Conference Accepted Paper
Conversational Semantic Parsing for Dialog State Tracking
Jianpeng Cheng, Devang Agrawal, Hector Martinez Alonso, Shruti Bhargava, Joris Driesen Federico Flego, Dain Kaplan, Dimitri Kartsaklis, Lin Li, Dhivya Piraviperumal, Jason D Williams, Hong Yu, Diarmuid O Seaghdha, Anders Johannsen
We consider a new perspective on dialog state tracking (DST), the task of estimating a user's goal through the course of a dialog. By formulating DST as a semantic parsing task over hierarchical representations, we can incorporate semantic compositionality, cross-domain knowledge sharing and co-reference. We present TreeDST, a dataset of 27 thousand conversations annotated with tree-structured dialog states and system acts. We describe an encoder-decoder framework for DST with hierarchical representations, which leads to 20 percent improvement over state-of-the-art DST approaches that operate on a flat meaning space of slot-value pairs.
Conference Findings Accepted Paper
How Effective is Task-Agnostic Data Augmentation for Pre-trained Transformers?
Shayne Longpre, Yu Wang, Christopher DuBois
Task-agnostic forms of data augmentation have proven widely effective in computer vision, even on pretrained models. In NLP similar results are reported most commonly for low data regimes, non-pretrained models, or situationally for pretrained models. In this paper we ask how effective these techniques really are when applied to pretrained transformers. Using two popular varieties of task-agnostic data augmentation (not tailored to any particular task), Easy Data Augmentation (Wei and Zou, 2019) and Back-Translation (Sennrichet al., 2015), we conduct a systematic examination of their effects across 5 classification tasks, 6 datasets, and 3 variants of modern pre-trained transformers, including BERT, XLNet, and RoBERTa. We observe a negative result, finding that techniques which previously reported strong improvements for not pre-trained models fail to consistently improve performance for pre-trained transformers, even when training data is limited. We hope this empirical analysis helps inform practitioners where data augmentation techniques may confer improvements.
Talks and Workshops
Search-Oriented Conversational AI (SCAI) Workshop
This workshop, was held on November 19, brought together Natural Language Processing (NLP) researchers, and Web Search and Information Retrieval specialists to collaborate on search-oriented conversational AI. We presented our accepted paper discussing the dependency between question formulation and correct answer selection in conversational question answering.

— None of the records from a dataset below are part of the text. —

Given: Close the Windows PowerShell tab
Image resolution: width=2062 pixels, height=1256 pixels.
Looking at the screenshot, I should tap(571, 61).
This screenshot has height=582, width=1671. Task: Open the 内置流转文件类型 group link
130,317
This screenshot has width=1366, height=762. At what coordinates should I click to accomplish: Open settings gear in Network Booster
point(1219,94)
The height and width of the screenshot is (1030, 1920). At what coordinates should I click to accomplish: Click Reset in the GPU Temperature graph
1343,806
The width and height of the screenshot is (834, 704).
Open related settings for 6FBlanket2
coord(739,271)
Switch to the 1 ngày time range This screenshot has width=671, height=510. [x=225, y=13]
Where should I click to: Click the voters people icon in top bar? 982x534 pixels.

SCAI Workshop Accepted Paper:
A Wrong Answer or a Wrong Question? An Intricate Relationship between Question Reformulation and Answer Selection in Conversational Question Answering
Svitlana Vakulenko, Shayne Longpre, Zhucheng Tu, Raviteja Anantha
SustaiNLP 2020 Workshop
This workshop, held on November 20, was an opportunity to encourage development of more efficient NLP models and provide more simple architectures and empirical justification of model complexity. We presented our accepted paper which discussed the optimal combination of known techniques to optimize inference speed without sacrificing translation quality.